WORK REQUEST - Once you find the line with "The height and width of the screenshot is (640, 1280)." in the data that follows, repeat it and every line after it exactly, through the line with "1568x593 pixels.".

TASK INPUTS -
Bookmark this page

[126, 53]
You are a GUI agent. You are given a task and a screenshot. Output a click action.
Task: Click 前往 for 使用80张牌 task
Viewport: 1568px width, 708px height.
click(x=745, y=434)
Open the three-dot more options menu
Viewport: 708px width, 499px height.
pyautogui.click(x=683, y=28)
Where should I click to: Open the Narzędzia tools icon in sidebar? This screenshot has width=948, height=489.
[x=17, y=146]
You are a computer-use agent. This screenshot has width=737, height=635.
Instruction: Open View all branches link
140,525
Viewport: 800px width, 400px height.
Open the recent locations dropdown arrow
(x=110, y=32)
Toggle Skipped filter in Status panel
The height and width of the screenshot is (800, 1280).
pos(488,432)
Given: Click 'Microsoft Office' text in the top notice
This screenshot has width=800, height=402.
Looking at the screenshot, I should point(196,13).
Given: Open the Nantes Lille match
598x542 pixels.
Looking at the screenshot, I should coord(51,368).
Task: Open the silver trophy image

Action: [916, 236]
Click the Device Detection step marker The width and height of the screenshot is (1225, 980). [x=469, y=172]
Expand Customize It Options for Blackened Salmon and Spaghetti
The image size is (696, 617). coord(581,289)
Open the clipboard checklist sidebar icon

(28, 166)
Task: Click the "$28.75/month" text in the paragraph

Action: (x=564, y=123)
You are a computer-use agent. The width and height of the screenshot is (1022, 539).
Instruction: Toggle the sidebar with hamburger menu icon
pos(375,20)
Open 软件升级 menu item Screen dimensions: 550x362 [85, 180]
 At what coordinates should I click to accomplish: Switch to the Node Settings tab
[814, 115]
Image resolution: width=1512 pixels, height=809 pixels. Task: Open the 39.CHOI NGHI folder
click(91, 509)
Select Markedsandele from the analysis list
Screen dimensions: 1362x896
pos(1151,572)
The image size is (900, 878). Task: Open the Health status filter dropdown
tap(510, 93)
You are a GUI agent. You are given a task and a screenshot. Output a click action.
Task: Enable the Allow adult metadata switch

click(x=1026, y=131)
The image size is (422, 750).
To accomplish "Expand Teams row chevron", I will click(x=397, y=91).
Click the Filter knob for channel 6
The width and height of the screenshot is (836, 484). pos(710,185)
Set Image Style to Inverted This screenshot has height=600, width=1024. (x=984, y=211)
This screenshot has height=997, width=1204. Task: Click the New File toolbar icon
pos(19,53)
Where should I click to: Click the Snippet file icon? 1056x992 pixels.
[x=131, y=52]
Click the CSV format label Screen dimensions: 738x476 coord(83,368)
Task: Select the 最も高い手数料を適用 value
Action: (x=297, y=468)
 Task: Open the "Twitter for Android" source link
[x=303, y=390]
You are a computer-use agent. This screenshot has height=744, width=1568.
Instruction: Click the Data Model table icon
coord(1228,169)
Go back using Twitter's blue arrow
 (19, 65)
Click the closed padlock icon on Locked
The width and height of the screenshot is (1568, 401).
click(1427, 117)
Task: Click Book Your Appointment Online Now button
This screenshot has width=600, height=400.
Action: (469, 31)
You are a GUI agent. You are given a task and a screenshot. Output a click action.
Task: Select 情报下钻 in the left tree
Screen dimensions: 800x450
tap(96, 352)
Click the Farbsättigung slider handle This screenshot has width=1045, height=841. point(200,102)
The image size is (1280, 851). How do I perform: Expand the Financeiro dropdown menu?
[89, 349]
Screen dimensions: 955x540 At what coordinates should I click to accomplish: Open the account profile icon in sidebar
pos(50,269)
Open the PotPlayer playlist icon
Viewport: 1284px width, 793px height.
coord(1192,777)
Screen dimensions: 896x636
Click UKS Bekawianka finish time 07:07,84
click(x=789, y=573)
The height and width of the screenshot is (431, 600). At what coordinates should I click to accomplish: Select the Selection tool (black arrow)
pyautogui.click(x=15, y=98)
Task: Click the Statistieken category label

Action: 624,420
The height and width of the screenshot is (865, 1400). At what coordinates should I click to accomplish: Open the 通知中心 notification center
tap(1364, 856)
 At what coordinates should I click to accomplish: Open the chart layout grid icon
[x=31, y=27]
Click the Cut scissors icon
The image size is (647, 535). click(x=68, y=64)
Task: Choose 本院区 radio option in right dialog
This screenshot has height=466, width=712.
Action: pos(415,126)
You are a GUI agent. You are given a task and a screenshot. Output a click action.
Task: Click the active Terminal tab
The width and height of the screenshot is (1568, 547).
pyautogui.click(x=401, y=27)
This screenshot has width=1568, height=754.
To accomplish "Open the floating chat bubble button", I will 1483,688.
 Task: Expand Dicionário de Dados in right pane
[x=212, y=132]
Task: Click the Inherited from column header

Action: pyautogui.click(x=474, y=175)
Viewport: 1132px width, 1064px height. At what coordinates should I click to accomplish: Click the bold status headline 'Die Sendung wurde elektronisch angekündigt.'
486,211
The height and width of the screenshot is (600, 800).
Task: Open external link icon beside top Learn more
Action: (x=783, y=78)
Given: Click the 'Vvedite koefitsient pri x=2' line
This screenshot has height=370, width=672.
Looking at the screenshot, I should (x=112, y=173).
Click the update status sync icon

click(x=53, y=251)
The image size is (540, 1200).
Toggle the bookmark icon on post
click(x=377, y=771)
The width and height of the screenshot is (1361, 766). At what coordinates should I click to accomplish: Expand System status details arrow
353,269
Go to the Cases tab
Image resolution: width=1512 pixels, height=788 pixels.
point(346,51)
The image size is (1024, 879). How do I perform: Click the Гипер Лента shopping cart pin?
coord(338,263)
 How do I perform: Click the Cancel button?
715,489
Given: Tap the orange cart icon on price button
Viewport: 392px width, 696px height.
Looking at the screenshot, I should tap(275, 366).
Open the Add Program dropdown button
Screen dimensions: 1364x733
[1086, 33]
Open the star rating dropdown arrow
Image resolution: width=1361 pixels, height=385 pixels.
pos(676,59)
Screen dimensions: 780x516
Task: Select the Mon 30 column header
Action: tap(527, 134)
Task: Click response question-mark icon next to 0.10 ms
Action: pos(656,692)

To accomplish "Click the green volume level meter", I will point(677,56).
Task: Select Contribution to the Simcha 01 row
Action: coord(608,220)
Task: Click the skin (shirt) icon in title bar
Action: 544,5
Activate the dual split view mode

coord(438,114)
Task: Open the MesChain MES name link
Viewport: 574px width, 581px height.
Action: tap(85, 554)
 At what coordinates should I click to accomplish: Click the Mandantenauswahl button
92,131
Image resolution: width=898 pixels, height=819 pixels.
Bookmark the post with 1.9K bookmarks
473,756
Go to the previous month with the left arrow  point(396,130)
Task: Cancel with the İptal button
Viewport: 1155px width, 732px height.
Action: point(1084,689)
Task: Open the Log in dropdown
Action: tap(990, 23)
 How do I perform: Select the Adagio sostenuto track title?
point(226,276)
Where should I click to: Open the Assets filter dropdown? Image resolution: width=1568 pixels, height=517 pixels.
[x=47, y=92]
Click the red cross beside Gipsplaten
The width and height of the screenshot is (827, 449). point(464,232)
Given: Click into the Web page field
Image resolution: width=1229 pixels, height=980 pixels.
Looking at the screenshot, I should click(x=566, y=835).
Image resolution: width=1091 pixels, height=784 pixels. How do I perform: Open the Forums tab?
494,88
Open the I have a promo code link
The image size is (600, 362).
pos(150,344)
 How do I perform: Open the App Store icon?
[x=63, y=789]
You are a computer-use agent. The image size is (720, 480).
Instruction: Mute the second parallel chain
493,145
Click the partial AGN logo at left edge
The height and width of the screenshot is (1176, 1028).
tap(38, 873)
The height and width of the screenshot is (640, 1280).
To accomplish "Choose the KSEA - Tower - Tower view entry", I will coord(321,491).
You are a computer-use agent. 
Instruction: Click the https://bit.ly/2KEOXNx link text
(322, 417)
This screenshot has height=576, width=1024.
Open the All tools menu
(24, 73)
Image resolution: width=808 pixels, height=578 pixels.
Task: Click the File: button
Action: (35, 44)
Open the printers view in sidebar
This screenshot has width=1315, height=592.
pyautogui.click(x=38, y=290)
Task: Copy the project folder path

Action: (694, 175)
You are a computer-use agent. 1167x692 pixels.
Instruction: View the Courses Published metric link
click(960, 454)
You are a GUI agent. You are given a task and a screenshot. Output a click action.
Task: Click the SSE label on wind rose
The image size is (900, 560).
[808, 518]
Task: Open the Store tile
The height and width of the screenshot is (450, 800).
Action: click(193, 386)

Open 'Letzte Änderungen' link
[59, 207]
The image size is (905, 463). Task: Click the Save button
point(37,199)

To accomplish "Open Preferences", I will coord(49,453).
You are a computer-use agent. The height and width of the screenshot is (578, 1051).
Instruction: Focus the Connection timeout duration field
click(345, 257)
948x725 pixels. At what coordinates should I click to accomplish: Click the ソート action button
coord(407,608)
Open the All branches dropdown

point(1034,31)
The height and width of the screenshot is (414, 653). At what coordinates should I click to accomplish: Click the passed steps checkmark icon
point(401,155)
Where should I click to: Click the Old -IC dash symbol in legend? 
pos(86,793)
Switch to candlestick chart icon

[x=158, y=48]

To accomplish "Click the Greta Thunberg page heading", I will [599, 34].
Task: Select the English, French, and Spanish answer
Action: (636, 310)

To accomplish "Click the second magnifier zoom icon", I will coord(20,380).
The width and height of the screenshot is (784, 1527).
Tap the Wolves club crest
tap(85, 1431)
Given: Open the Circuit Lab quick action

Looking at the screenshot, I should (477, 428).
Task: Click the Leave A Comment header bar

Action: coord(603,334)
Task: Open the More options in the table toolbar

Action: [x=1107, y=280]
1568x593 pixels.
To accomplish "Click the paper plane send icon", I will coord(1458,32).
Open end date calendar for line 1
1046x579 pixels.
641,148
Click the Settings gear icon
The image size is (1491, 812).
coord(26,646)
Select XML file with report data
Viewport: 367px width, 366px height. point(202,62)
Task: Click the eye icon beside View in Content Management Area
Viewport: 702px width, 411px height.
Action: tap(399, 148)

RESPONSE BOX -
The height and width of the screenshot is (640, 1280).
To accomplish "Choose the KSEA - Tower - Tower view entry", I will coord(321,491).
You are a computer-use agent. 
Instruction: Click the https://bit.ly/2KEOXNx link text
(322, 417)
This screenshot has height=576, width=1024.
Open the All tools menu
(24, 73)
Image resolution: width=808 pixels, height=578 pixels.
Task: Click the File: button
Action: (35, 44)
Open the printers view in sidebar
This screenshot has width=1315, height=592.
pyautogui.click(x=38, y=290)
Task: Copy the project folder path

Action: (694, 175)
You are a computer-use agent. 1167x692 pixels.
Instruction: View the Courses Published metric link
click(960, 454)
You are a GUI agent. You are given a task and a screenshot. Output a click action.
Task: Click the SSE label on wind rose
The image size is (900, 560).
[808, 518]
Task: Open the Store tile
The height and width of the screenshot is (450, 800).
Action: click(193, 386)

Open 'Letzte Änderungen' link
[59, 207]
The image size is (905, 463). Task: Click the Save button
point(37,199)

To accomplish "Open Preferences", I will coord(49,453).
You are a computer-use agent. The height and width of the screenshot is (578, 1051).
Instruction: Focus the Connection timeout duration field
click(345, 257)
948x725 pixels. At what coordinates should I click to accomplish: Click the ソート action button
coord(407,608)
Open the All branches dropdown

point(1034,31)
The height and width of the screenshot is (414, 653). At what coordinates should I click to accomplish: Click the passed steps checkmark icon
point(401,155)
Where should I click to: Click the Old -IC dash symbol in legend? 
pos(86,793)
Switch to candlestick chart icon

[x=158, y=48]

To accomplish "Click the Greta Thunberg page heading", I will [599, 34].
Task: Select the English, French, and Spanish answer
Action: (636, 310)

To accomplish "Click the second magnifier zoom icon", I will coord(20,380).
The width and height of the screenshot is (784, 1527).
Tap the Wolves club crest
tap(85, 1431)
Given: Open the Circuit Lab quick action

Looking at the screenshot, I should (477, 428).
Task: Click the Leave A Comment header bar

Action: coord(603,334)
Task: Open the More options in the table toolbar

Action: [x=1107, y=280]
1568x593 pixels.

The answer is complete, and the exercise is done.